Begin Stored rows

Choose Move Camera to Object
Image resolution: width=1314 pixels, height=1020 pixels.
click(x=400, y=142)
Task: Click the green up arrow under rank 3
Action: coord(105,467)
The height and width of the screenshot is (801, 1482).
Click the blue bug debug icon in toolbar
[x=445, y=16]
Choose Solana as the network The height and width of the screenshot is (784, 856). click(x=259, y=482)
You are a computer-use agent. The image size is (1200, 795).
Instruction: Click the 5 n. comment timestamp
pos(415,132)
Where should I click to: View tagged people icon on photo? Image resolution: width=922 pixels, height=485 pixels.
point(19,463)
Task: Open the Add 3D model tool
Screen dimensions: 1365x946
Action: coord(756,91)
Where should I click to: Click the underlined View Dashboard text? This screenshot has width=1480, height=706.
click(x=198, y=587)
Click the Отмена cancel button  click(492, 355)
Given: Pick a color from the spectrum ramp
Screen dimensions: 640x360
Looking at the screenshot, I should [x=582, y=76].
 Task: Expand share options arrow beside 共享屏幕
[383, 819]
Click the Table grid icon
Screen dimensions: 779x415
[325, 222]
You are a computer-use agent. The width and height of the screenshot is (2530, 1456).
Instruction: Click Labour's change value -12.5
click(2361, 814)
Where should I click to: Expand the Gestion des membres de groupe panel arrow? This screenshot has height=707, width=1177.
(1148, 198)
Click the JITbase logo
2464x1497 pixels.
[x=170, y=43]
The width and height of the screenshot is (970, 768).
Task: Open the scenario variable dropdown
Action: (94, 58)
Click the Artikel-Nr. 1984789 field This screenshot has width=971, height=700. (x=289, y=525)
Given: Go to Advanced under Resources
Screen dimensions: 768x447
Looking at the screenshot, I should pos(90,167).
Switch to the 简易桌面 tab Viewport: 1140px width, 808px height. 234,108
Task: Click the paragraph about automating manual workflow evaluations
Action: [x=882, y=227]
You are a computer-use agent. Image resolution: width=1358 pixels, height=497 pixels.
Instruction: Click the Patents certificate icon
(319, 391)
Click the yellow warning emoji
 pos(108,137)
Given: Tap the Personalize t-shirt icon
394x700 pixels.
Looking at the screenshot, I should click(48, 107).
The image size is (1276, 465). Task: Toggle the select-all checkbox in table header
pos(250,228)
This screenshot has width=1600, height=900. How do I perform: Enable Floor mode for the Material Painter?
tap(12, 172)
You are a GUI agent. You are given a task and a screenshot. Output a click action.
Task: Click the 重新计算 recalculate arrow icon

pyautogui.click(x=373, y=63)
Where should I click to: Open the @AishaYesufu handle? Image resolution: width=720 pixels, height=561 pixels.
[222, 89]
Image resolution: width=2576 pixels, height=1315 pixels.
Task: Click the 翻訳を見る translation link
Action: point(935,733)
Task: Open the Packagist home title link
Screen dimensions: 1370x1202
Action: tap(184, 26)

End Stored rows

• _Requirements_:
Reproduce all of the records above line for line, with no changes.

• _Answer to the task_:
Choose Move Camera to Object
Image resolution: width=1314 pixels, height=1020 pixels.
click(x=400, y=142)
Task: Click the green up arrow under rank 3
Action: coord(105,467)
The height and width of the screenshot is (801, 1482).
Click the blue bug debug icon in toolbar
[x=445, y=16]
Choose Solana as the network The height and width of the screenshot is (784, 856). click(x=259, y=482)
You are a computer-use agent. The image size is (1200, 795).
Instruction: Click the 5 n. comment timestamp
pos(415,132)
Where should I click to: View tagged people icon on photo? Image resolution: width=922 pixels, height=485 pixels.
point(19,463)
Task: Open the Add 3D model tool
Screen dimensions: 1365x946
Action: coord(756,91)
Where should I click to: Click the underlined View Dashboard text? This screenshot has width=1480, height=706.
click(x=198, y=587)
Click the Отмена cancel button  click(492, 355)
Given: Pick a color from the spectrum ramp
Screen dimensions: 640x360
Looking at the screenshot, I should [x=582, y=76].
 Task: Expand share options arrow beside 共享屏幕
[383, 819]
Click the Table grid icon
Screen dimensions: 779x415
[325, 222]
You are a computer-use agent. The width and height of the screenshot is (2530, 1456).
Instruction: Click Labour's change value -12.5
click(2361, 814)
Where should I click to: Expand the Gestion des membres de groupe panel arrow? This screenshot has height=707, width=1177.
(1148, 198)
Click the JITbase logo
2464x1497 pixels.
[x=170, y=43]
The width and height of the screenshot is (970, 768).
Task: Open the scenario variable dropdown
Action: (94, 58)
Click the Artikel-Nr. 1984789 field This screenshot has width=971, height=700. (x=289, y=525)
Given: Go to Advanced under Resources
Screen dimensions: 768x447
Looking at the screenshot, I should pos(90,167).
Switch to the 简易桌面 tab Viewport: 1140px width, 808px height. 234,108
Task: Click the paragraph about automating manual workflow evaluations
Action: [x=882, y=227]
You are a computer-use agent. Image resolution: width=1358 pixels, height=497 pixels.
Instruction: Click the Patents certificate icon
(319, 391)
Click the yellow warning emoji
 pos(108,137)
Given: Tap the Personalize t-shirt icon
394x700 pixels.
Looking at the screenshot, I should click(48, 107).
The image size is (1276, 465). Task: Toggle the select-all checkbox in table header
pos(250,228)
This screenshot has width=1600, height=900. How do I perform: Enable Floor mode for the Material Painter?
tap(12, 172)
You are a GUI agent. You are given a task and a screenshot. Output a click action.
Task: Click the 重新计算 recalculate arrow icon

pyautogui.click(x=373, y=63)
Where should I click to: Open the @AishaYesufu handle? Image resolution: width=720 pixels, height=561 pixels.
[222, 89]
Image resolution: width=2576 pixels, height=1315 pixels.
Task: Click the 翻訳を見る translation link
Action: point(935,733)
Task: Open the Packagist home title link
Screen dimensions: 1370x1202
Action: tap(184, 26)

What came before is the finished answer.